C’est tout juste si Michèle Tabarot est contrecarrée dans sa politique de placements familiaux (à des postes électifs, pour son frère).  Son autre frère, Roch, est l’objet d’une enquête judiciaire en Espagne, ses policiers municipaux indiquent être rétribués pour tracter à son profit ? Rien à redire à l’UMP.

Fin juillet dernier, le bureau des adhésions, au siège de l’UMP, a été opportunément cambriolé. On en entendra peut-être reparlé car, faute de liste centralisée, il sera possible, peu avant le prochain vote, de créer des adhésions de… longue date. Et là, oui, cela peut fâcher.
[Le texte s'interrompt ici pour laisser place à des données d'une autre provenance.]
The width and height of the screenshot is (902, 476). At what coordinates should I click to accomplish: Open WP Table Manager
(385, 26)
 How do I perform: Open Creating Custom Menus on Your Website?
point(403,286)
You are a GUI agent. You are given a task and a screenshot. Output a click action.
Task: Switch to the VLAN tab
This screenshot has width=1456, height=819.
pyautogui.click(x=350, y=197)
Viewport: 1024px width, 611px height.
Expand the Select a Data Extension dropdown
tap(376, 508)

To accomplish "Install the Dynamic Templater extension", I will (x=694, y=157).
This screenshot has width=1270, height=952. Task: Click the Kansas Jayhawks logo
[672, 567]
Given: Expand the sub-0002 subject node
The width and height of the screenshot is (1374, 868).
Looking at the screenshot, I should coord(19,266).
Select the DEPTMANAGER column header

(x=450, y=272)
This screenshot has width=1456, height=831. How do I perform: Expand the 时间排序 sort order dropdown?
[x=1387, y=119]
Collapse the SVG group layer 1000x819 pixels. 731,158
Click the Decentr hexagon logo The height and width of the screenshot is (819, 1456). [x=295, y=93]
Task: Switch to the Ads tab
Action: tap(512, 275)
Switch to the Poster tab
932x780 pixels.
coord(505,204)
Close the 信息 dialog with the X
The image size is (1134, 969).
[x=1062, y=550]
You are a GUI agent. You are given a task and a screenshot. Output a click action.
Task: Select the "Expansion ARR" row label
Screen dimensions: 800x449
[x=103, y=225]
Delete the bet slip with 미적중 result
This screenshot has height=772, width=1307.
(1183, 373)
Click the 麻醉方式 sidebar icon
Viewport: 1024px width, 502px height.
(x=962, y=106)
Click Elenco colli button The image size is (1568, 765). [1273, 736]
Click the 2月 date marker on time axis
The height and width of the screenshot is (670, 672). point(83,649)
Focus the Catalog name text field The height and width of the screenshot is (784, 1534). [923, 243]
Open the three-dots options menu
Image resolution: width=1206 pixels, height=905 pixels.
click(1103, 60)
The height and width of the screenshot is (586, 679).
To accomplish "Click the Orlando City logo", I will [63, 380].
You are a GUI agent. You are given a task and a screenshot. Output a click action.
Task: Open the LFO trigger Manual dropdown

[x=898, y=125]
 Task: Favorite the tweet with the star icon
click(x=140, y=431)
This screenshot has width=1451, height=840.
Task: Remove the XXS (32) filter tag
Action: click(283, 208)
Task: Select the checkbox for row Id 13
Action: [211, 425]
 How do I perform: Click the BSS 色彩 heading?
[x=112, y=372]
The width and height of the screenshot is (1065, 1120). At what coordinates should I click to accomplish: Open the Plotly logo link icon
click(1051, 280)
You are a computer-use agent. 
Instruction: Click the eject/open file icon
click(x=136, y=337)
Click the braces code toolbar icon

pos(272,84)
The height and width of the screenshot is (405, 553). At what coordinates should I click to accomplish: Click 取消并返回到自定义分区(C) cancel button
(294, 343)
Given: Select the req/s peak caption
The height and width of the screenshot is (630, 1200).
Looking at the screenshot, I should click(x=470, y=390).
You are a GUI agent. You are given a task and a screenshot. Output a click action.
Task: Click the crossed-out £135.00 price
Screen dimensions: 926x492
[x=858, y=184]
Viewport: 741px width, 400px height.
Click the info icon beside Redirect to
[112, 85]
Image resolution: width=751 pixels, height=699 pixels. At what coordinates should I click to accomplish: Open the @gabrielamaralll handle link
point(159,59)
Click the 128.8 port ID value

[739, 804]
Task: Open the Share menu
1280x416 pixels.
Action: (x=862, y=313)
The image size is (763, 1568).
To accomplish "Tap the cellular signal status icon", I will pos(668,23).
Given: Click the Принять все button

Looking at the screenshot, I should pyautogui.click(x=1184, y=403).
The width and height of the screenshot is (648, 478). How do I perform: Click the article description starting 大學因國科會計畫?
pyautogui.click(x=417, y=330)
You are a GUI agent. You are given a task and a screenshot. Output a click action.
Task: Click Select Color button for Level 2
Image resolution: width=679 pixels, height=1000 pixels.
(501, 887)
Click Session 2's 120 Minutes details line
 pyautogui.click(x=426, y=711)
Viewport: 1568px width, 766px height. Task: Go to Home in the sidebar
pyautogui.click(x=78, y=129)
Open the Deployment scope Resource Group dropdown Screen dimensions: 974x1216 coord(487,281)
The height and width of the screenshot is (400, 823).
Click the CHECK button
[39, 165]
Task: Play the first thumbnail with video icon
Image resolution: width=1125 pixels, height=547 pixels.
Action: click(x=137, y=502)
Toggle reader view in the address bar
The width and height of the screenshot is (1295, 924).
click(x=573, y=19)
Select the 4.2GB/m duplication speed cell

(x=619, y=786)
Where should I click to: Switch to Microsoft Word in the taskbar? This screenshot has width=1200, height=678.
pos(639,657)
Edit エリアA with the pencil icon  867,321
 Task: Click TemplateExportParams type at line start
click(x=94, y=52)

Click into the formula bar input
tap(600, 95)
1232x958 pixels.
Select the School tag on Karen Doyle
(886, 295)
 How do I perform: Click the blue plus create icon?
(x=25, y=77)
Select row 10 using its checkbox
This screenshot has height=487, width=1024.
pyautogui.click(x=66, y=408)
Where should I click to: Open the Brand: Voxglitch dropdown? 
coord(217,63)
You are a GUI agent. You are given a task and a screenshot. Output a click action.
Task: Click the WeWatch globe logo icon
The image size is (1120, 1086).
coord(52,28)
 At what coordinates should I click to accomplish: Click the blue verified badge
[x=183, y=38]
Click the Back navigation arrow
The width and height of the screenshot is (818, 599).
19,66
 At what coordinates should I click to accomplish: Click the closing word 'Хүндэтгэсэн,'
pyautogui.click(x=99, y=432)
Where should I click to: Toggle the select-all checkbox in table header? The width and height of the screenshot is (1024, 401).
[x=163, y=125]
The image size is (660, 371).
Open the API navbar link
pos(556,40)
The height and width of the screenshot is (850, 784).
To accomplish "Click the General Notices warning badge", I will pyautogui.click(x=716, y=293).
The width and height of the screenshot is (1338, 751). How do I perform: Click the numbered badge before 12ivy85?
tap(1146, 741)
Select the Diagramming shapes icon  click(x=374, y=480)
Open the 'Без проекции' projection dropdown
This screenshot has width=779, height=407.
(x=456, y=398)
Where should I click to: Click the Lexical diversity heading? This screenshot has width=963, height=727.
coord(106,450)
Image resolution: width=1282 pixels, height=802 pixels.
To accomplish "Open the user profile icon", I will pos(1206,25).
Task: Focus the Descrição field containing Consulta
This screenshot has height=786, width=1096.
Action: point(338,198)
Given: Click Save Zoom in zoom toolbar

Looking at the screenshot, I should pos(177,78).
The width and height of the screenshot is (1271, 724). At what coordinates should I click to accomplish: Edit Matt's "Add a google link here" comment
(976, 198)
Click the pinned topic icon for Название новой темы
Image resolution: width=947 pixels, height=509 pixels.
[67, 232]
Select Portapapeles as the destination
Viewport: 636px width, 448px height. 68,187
Mais personne ne contestera sans doute la validité de votes Dassault ou Balkany. Au besoin, Rachida Dati versera in extremis sa cotisation nationale (elle doit déjà cinq milles euros de cotisations au groupe UMP du Conseil de Paris, et comme le dit Claude Goasguen, « ce n’est pas grand’ chose pour elle » ; bah, ce n’est rien, Jean-Michel Arnaud, de l’UMP Hautes-Alpes, doit, lui plus de sept mille euros – mais peut-être fut-il donateur du Sarkhoton…).

Il s’est quand même trouvé un hiérarque UMP pour dire (à propos de Dassault) que « un parlementaire est un justiciable comme un autre ». Il s’agit de Gérard Larcher, second personnage de l’État (après le président de la République et appelé à le remplacer en urgence), qui n’a aucune crainte pour le devenir de son mandat de président du Sénat et n’est plus candidat à une autre fonction. Forte parole !

On ne manque pourtant pas de sens commun, à l’UMP. Mais ce Sens commun a d’autres sujets de préoccupations. On y retrouve Claude Guéant et Henri Guaino et d’autres soutiens de Sarkozy plus soucieux de tactique que de débats sociétaux sur le mariage, l’homosexualité, &c. 

Ce ne seront pas les mêmes affaires qui motiveront, pour Nicolas Sarkozy, le lancement d’un nouveau parti d’appellation différente. On récupérera les adhérents Dassault, Balkany, Tabarot et consorts, mais pas le passif de l’UMP. Les caisses sociales prendront en charge les salariés sur le carreau, les banques répercuteront le manque à recouvrir sur les déposants, des fournisseurs renonceront à leurs créances, et tout repartira comme avant, en plus « propre ». Il y aura sans doute des opposants internes pour renâcler, mais on leur proposera un poste ou une fonction rémunératrice quelconque.